* Set task 1 *
Output the records verbatim, everything from the line containing "You are a GUI" down to the line containing "pyautogui.click(x=984, y=1046)", with both of those lines included.

* Excerpt provided *

The Meaning of Poetry in the Modern World

Matt McManus reviews the colossal new book by philosopher Charles Taylor, "Cosmic Connections: Poetry in the Age of Disenchantment," a messy and beautiful exploration of the attempt made by modern poets to find meaning amidst the modern world.

Weighty themes are the subject of Charles Taylor’s literally weighty new book, Cosmic Connections: Poetry in the Age of Disenchantment. In a world of ever increasing disciplinary specialization, Taylor’s work defies easy summation, ranging across everything from the philosophy of language to political theory and the sociology of secularization. His concern with the disenchantment of the modern world unites his entire oeuvre. Even though modernity brought so much progress in technology, science, literature, and the arts, Taylor notes the accompanying experience of loss and meaning. Many critics of modernity pick up on this loss, arguing that the West has become selfish, decadent, and nihilistic—a Karmazovian free-for-all where everything is permitted because nothing matters. Modern life has no meaning but is reduced to being just another form of matter in motion. And human purpose has no higher end to pursue but needs to content itself with the gratification of pleasureless pleasure. “Distracted from distraction by distraction,” as T. S. Eliot put it, is the best we can be. Modern poetry, argues Taylor, can be seen as one effort to overcome this loss by recovering a sense of “cosmic connection.”

* Task inputs *
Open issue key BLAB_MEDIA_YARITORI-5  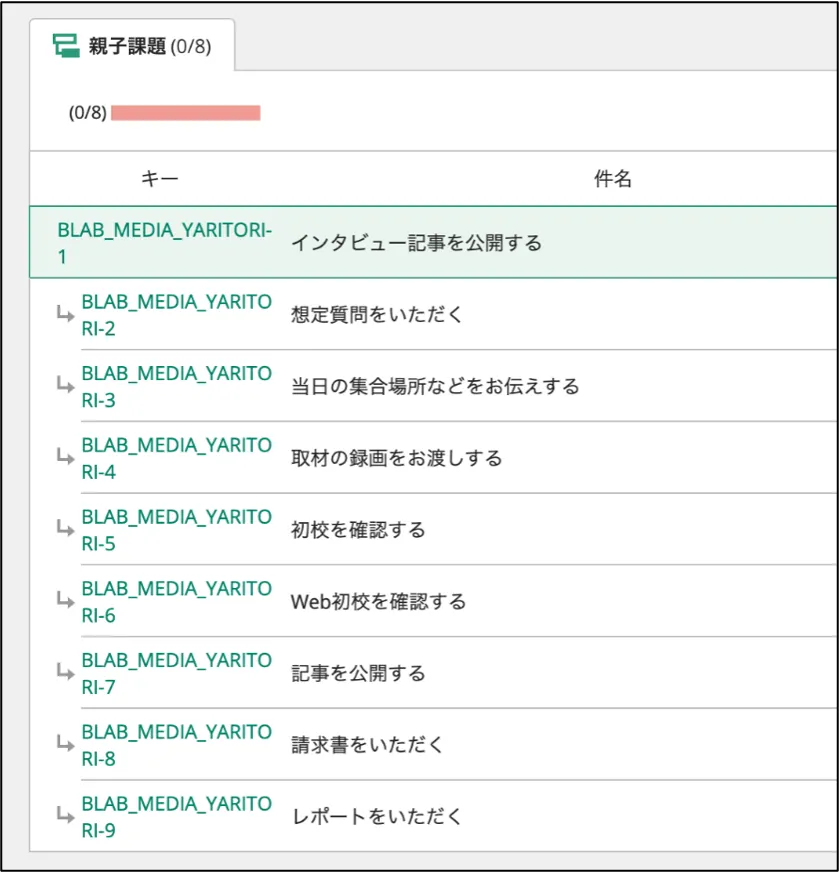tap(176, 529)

* * *

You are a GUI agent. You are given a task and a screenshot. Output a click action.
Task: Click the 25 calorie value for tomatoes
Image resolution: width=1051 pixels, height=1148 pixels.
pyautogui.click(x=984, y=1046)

* Set task 2 *
Pick up the review of Charles Taylor's book on modern poetry and continue it from its final sentence.

* Task answer 1 *
You are a GUI agent. You are given a task and a screenshot. Output a click action.
Task: Click the 25 calorie value for tomatoes
Image resolution: width=1051 pixels, height=1148 pixels.
pyautogui.click(x=984, y=1046)

* Task answer 2 *
Among the sources of disenchantment in the modern world has been “scientism,” the insistence that all existence is merely mechanical. Any sense of higher meaning ascribed to the world is nothing more than an individual’s subjective sense of what is beautiful or ugly, good or bad. For many, even if the allure of scientism were apparent, so too was its ugliness and potential amoralism. Indeed, Romantic (and other) poets insisted that such scientism did not do justice to the full breadth of human existence. Taylor reads these poets as offering alternative “vocabularies which are validated or not in hermeneutic terms, where progress involves making the best sense we can of actions and emotions.” They wanted to not just understand what or how the world was, but why it was. To do this modernity required the language of poetry.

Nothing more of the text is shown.